Les néophytes en alchimie désireux d’obtenir la connaissance des mystères de l’Ordre de­vaient accepter de répéter toutes les opérations formant le corpus du Rite. L’idée était bien sûr que le travail « extérieur »  devait constituer le point de départ à partir duquel le chemin spi­rituel s’ouvrait devant le candidat. Le principe « Ora et Labora » (Prie et Travaille) figure dans de nombreuses reproductions des locaux utilisés par les alchimistes. La pierre, sur la­quelle le Franc-Maçon  travaille et la « Pierre du Sage de l’alchimie sont utilisées pour sym­boliser des phénomènes de transmutation à caractère alchimique. La devise V.I.T.R.I.O.L. utilisée tant en alchimie qu’en Franc-Maçonnerie est bien connue. Sur le plan concret, les alchimistes réalisent la transmutation du vitriol, du cuivre et du fer avec lesquels ils travaille­ront les métaux. Mais cette devise peut également s’interpréter différemment. « Visita Inte­riora Terrae Rectificando Invenies Occultum Lapidem »  signifie effectivement « Visite l’Intérieur de la Terre, et en cherchant, tu découvriras la Pierre cachée ». Ceci est une allusion de la transmutation, cette transformation entourée de mystère du plomb en or. Ceci corres­pond – appliqué à l’homme – au « Stirb und Werde » de l’individuation, ce processus entouré de mystère.

C.G. Jung  a exposé toutes ces relations dans son œuvre intitulée « Psychologie et alchi­mie » qui a entraîné la formation d’une vague renouvelée d’intérêt pour l’alchimie. Sa méta­phore du « Voyage en mer » une application parfaite. Selon lui, l’homme plonge dans une sorte d’océan dès qu’il s’endort. Il affronte là ses démons et ses peurs et doit les combattre afin de pouvoir renaître comme un nouveau-né le jour suivant. Il s’agit là d’un processus exi­geant.
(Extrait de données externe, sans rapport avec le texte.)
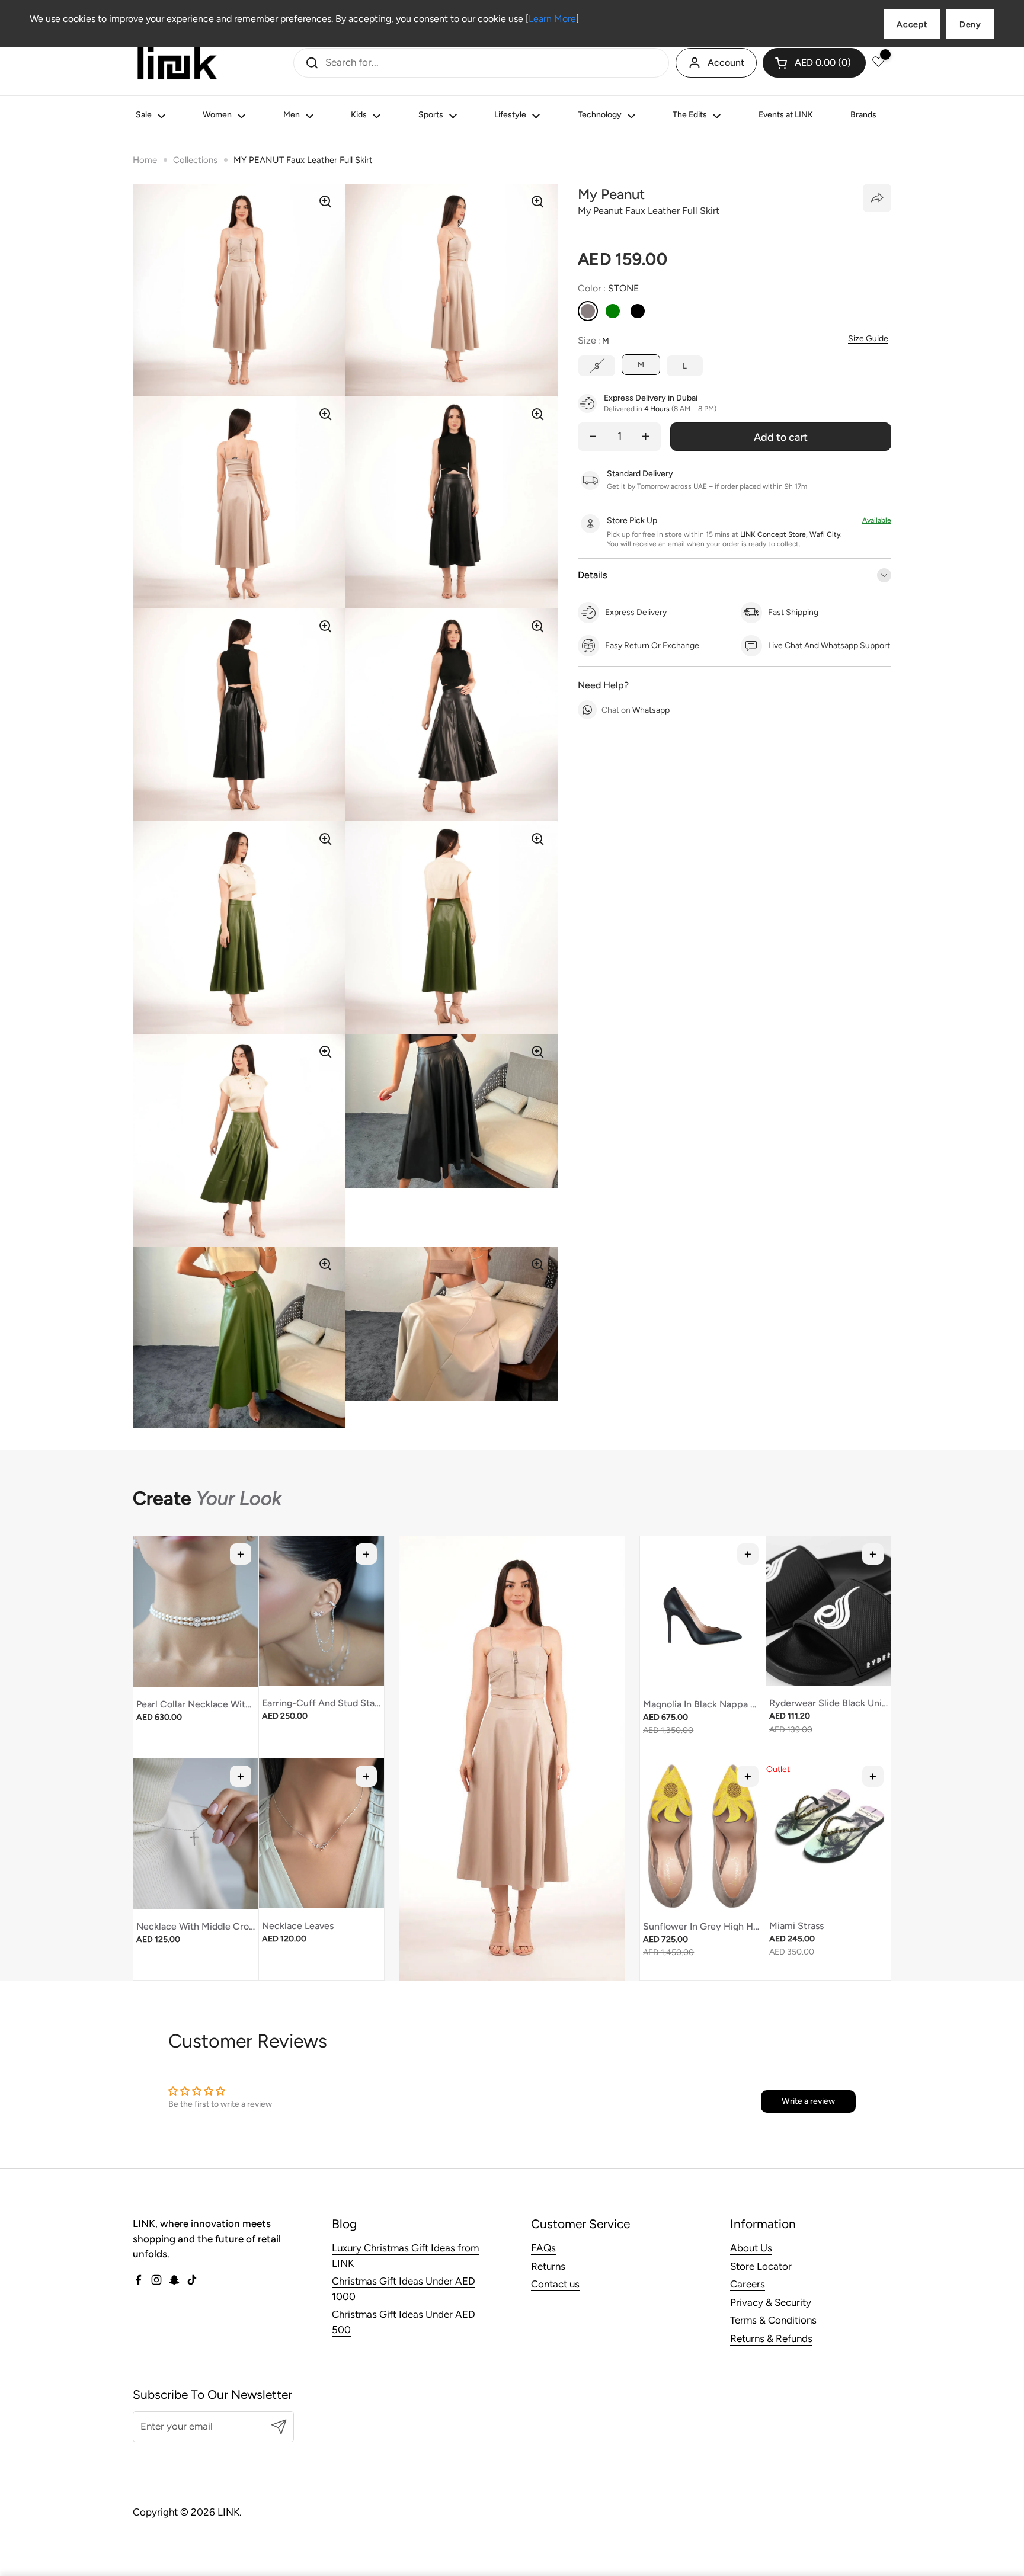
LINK (228, 2512)
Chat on (635, 710)
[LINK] (177, 63)
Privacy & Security (770, 2302)
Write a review (808, 2101)
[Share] (877, 198)
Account (726, 62)
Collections (195, 160)
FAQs (543, 2248)
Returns (548, 2266)
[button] (814, 63)
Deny (970, 25)
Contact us (555, 2284)
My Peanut (611, 194)
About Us (751, 2248)
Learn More (552, 18)
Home (145, 160)
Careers (747, 2284)
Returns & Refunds (771, 2338)
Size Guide (868, 339)
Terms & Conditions (773, 2320)
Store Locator (761, 2266)
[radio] (588, 311)
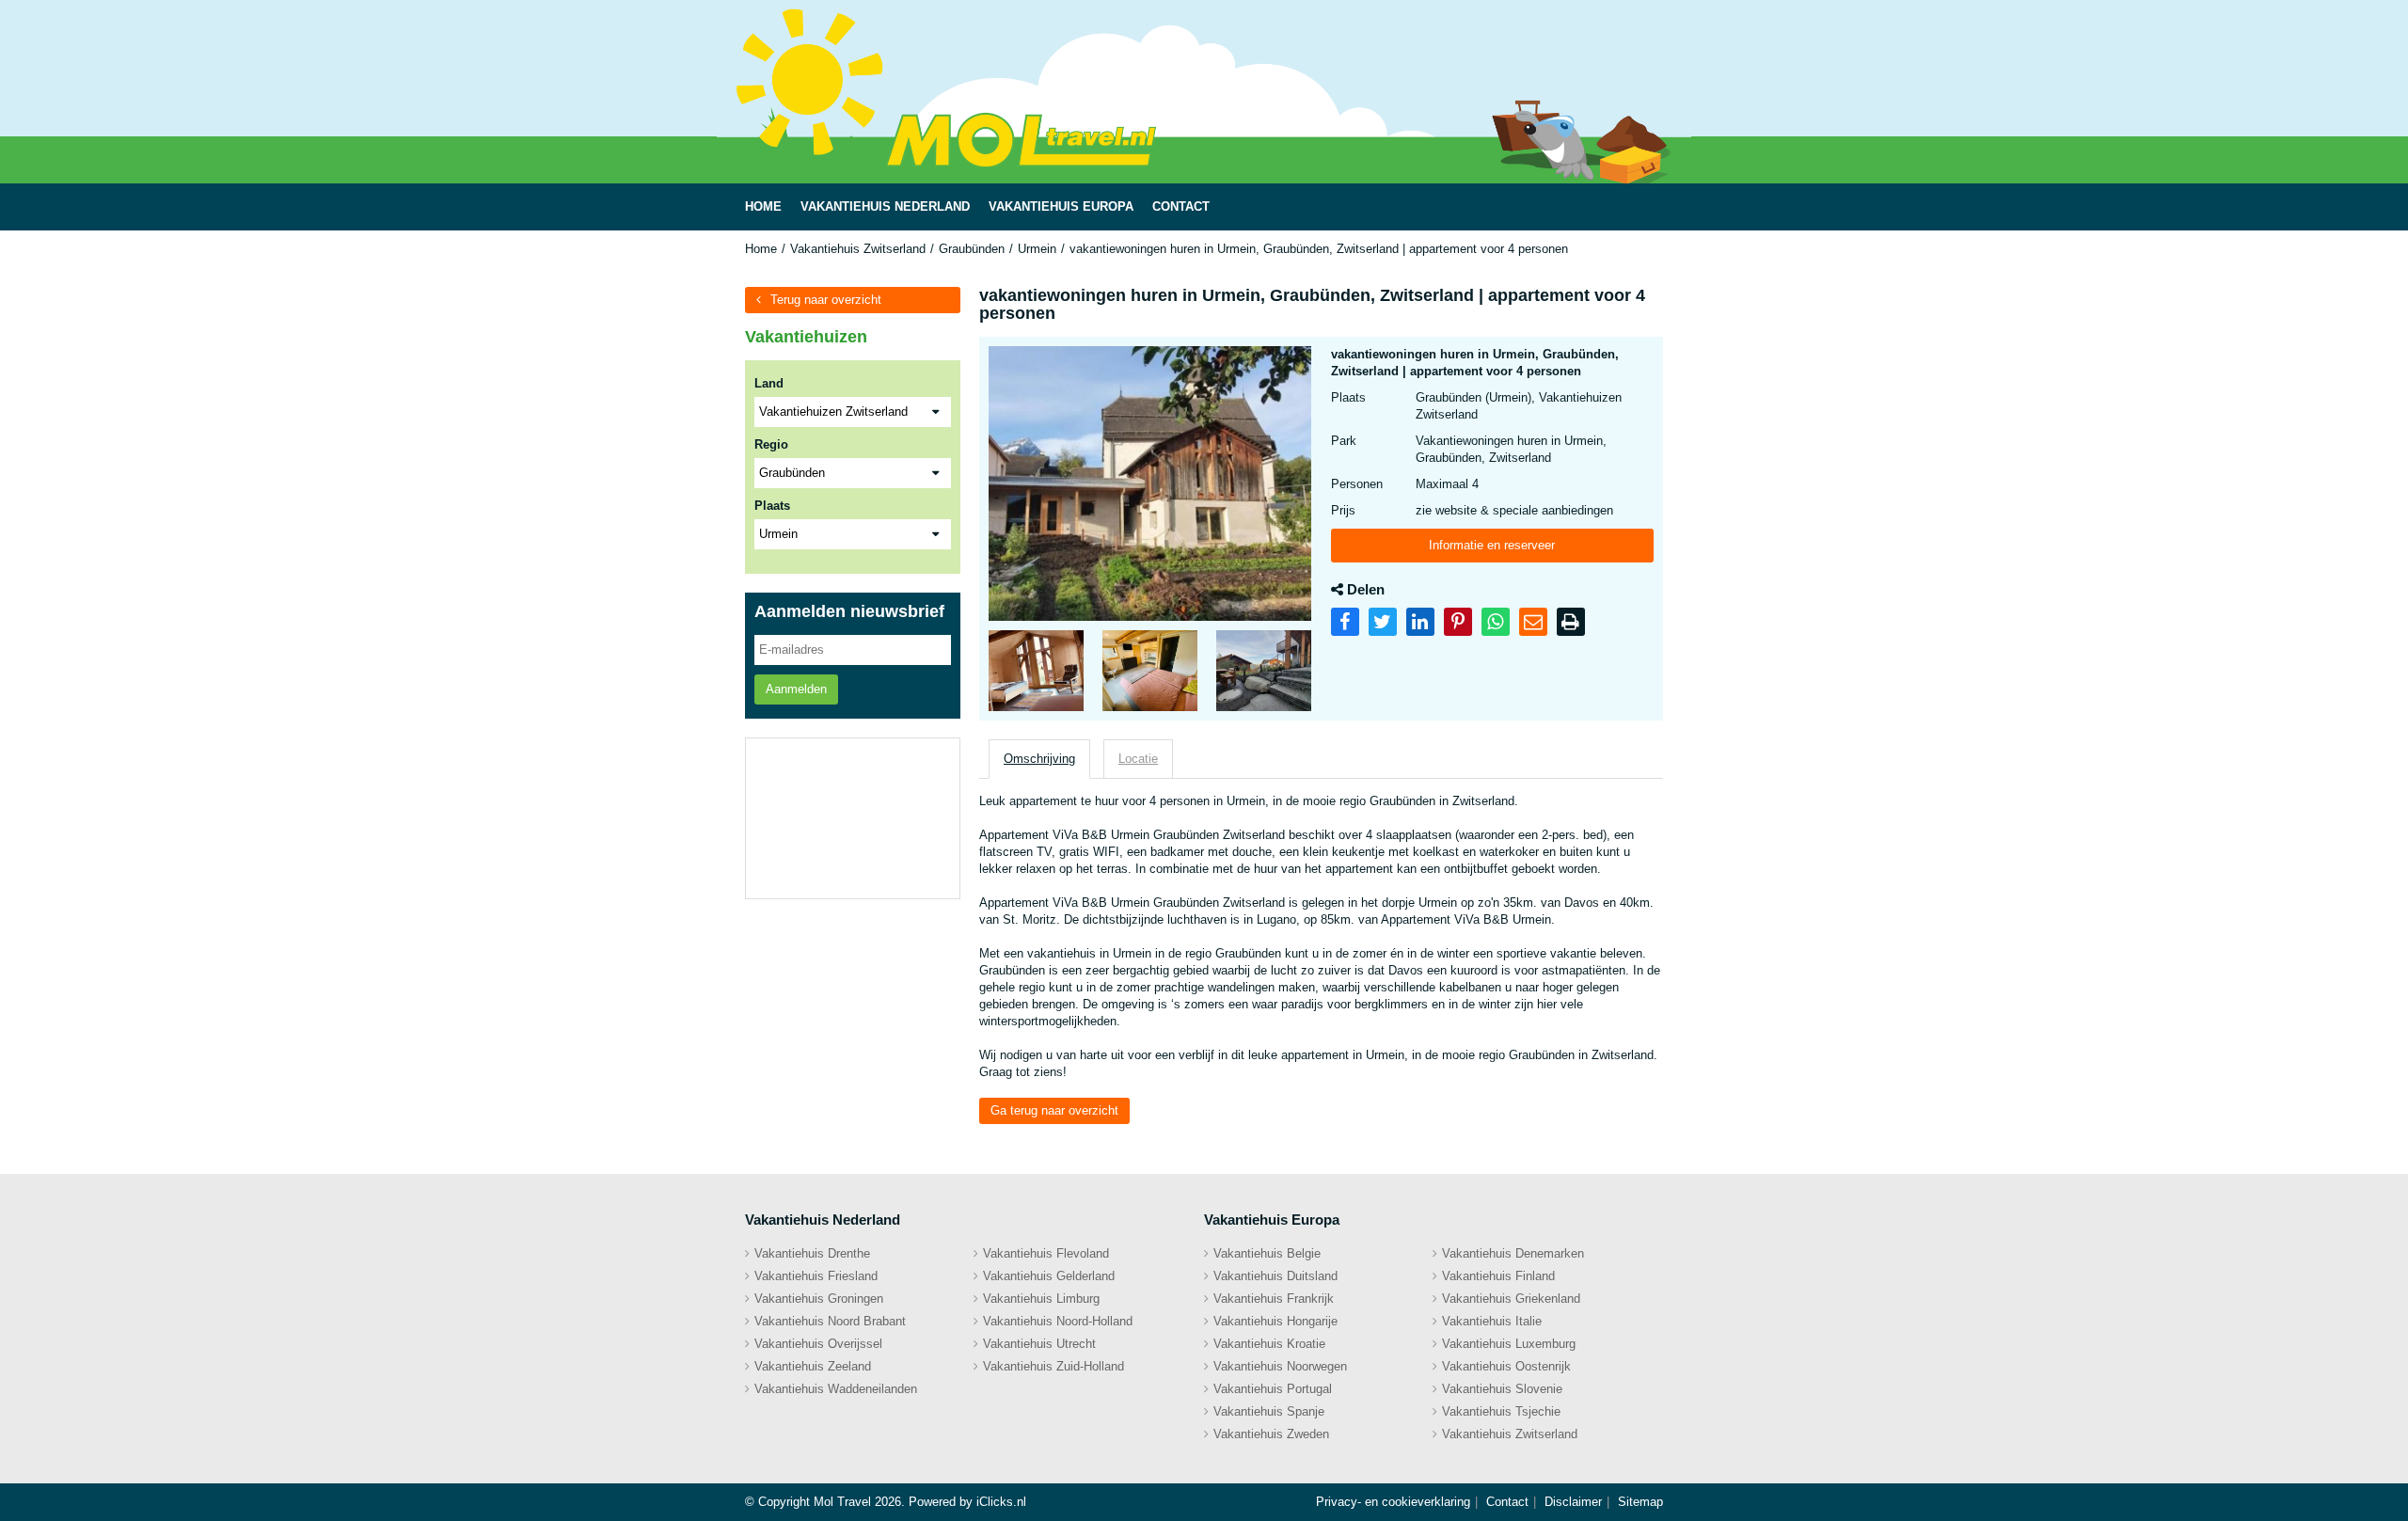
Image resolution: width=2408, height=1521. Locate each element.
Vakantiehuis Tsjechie (1501, 1411)
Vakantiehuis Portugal (1272, 1389)
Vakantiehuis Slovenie (1502, 1389)
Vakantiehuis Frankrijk (1273, 1298)
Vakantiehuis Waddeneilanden (835, 1389)
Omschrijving (1039, 759)
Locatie (1138, 759)
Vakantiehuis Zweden (1271, 1434)
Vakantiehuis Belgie (1267, 1253)
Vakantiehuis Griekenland (1511, 1298)
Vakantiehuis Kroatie (1269, 1344)
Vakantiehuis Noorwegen (1280, 1366)
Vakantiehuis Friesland (816, 1276)
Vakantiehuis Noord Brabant (830, 1321)
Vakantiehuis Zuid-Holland (1053, 1366)
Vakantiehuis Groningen (818, 1298)
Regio (771, 444)
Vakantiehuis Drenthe (812, 1253)
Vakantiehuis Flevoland (1046, 1253)
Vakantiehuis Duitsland (1275, 1276)
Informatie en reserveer (1492, 545)
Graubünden (972, 249)
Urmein (1037, 249)
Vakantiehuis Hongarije (1275, 1321)
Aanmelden (796, 689)
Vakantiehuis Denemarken (1513, 1253)
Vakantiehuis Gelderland (1049, 1276)
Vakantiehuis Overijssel (818, 1344)
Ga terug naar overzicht (1054, 1110)
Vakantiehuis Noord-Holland (1058, 1321)
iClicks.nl (1001, 1502)
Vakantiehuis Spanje (1268, 1411)
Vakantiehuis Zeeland (812, 1366)
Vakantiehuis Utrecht (1039, 1344)
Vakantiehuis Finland (1498, 1276)
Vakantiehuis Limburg (1041, 1298)
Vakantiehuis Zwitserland (858, 249)
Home (761, 249)
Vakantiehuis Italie (1492, 1321)
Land (769, 383)
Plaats (772, 506)
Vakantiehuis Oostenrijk (1506, 1366)
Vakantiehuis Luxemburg (1509, 1344)
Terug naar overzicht (825, 300)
Dans le phénomène de l’alchimie, les substances minérales subissent, du fait de leur mor­cellement, de leur combustion, de leur traitement, tous les tourments nécessaires à la trans­formation  et à la délivrance de certains hommes. Les problèmes personnels apparemment insolubles, les crises existentielles et les processus de maturation jouent dans cette évolution un rôle capital.

La lumière magique

Terminons par un détail architectonique d’un caractère spécial, constitué par la rencontre des deux disciplines : la fenêtre gothique des XIème et XIIIème s. Le verre dont elle est composée – un produit dû au travail alchimique – ne réagit pas à la lumière comme le verre à vitre nor­mal. En effet, il ne laisse  passer qu’une fraction de la totalité de la lumière. Et cette frac­tion semble luire de l’intérieur vers l’extérieur, et ceci quelle que soit           l’intensité de la lu­mière du jour. On peut constater ce phénomène par exemple dans la cathédrale de Cologne. L’effet de cette lumière dépasse le plan opératif. C’est une fête de la lumière, dans la con­jonction des sens et de la spiritualité. T.M.